日本政府は、担当の赤沢亮正経済再生相を派遣し、ベッセント米財務長官やグリア米通商代表部(USTR)代表との交渉に臨む。閣議決定した食料・農業・農村基本計画に反することなく、毅然(きぜん)と対応すべきだ。
米国の貿易赤字は、2024年に過去最大となった。製造業や雇用縮小への危機感は理解できるが、米国がこれまで進めてきた自由貿易の帰結に他ならない。一方的に関税を課すのは、身勝手と言うほかない。世界貿易機関(WTO)協定にも違反する。
トランプ大統領は、障壁の例として日本の輸入米制度を引き合いに出したが、認識不足も甚だしい。日本は1993年のウルグアイ・ラウンド(多角的貿易交渉)実質合意に基づき、ミニマムアクセス(最低輸入機会=MA)米を、米国などから関税をかけず年間77万トンを輸入し続けている。

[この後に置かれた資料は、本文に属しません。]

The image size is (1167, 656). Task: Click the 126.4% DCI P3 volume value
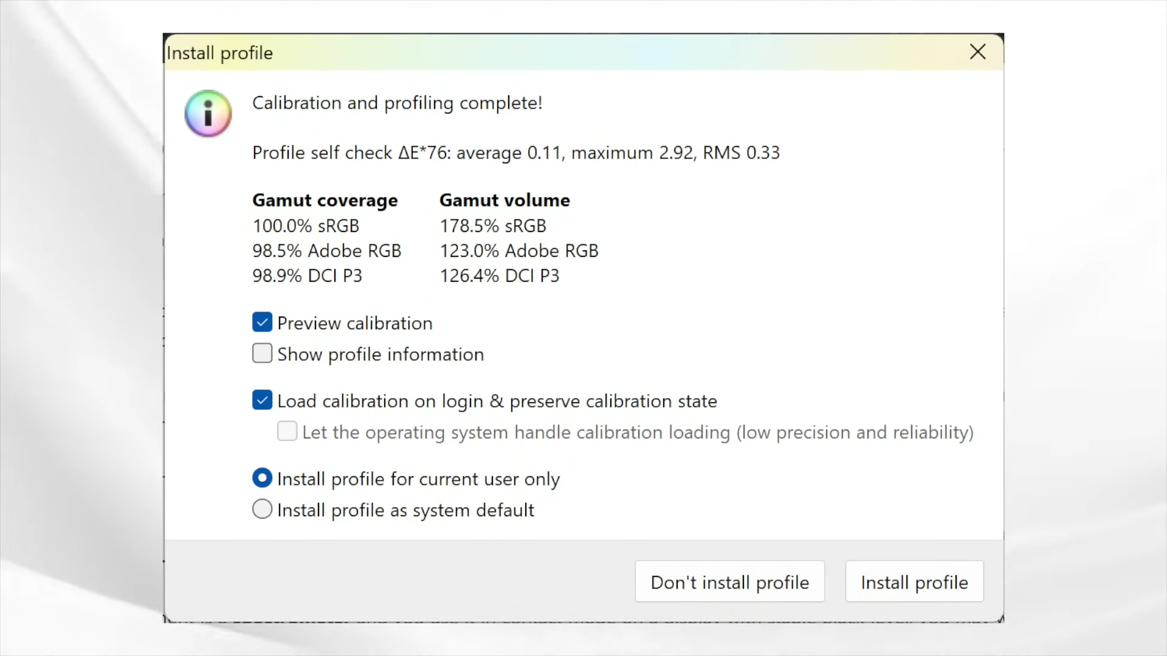(499, 276)
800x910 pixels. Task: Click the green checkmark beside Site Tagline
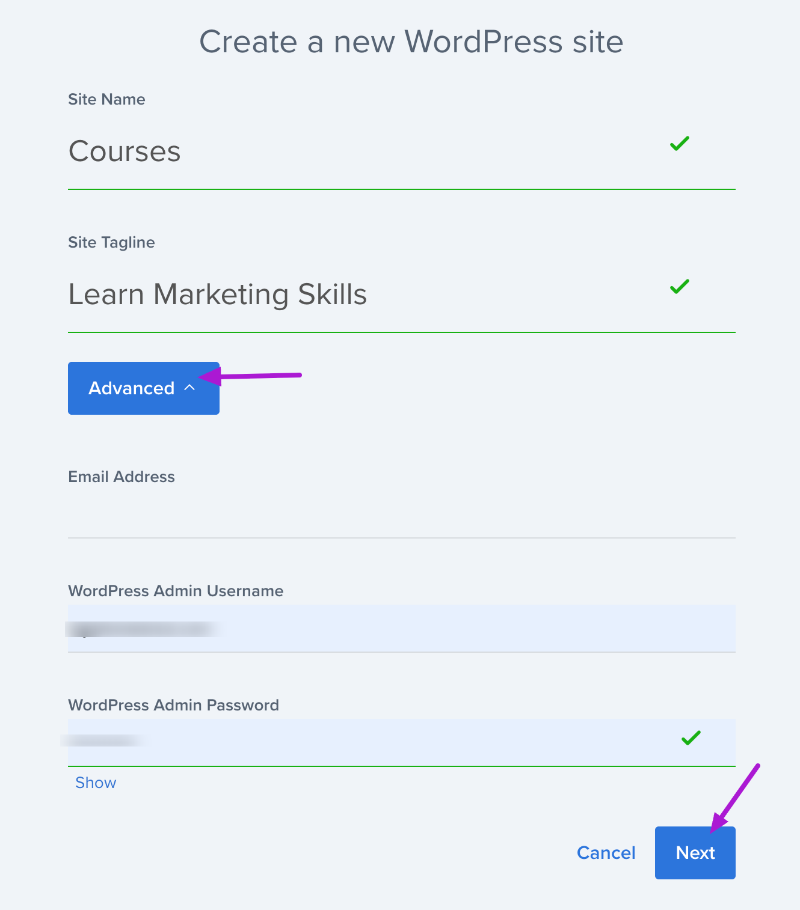[679, 287]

第1次トランプ政権時に結んだ日米貿易協定の共同声明では「協定が誠実に履行されている間、本共同声明の精神に反する行動を取らない」としてきた。トランプ大統領は今こそ、この声明を思い起こしてほしい。
米国の対日貿易赤字は、自動車や自動車部品などが大半を占める。農畜産物が市場開放された背景には、自動車などが引き起こした貿易摩擦がある。80年代には牛肉・オレンジ、雑豆などの12品目の輸入数量制限の撤廃を迫られ、ウルグアイ・ラウンドや環太平洋連携協定(TPP)交渉のたびに、農畜産物が譲歩を迫られてきた。結果、日本の食料自給率は38%(カロリーベース)と先進国で最低水準に低迷、農業の基盤は急速に弱体化している。もう限界である。
各国が経済優先の自国主義を見直さない限り、貿易戦争を回避できない。日本政府が主張すべきは、各国が「共生」できる貿易制度の構築である。
交渉は、世界が安定する新しい貿易ルールを話し合う契機とすべきである。「相互関税」から日本だけを除外してもらうような交渉姿勢では、根本的な問題は解決しない。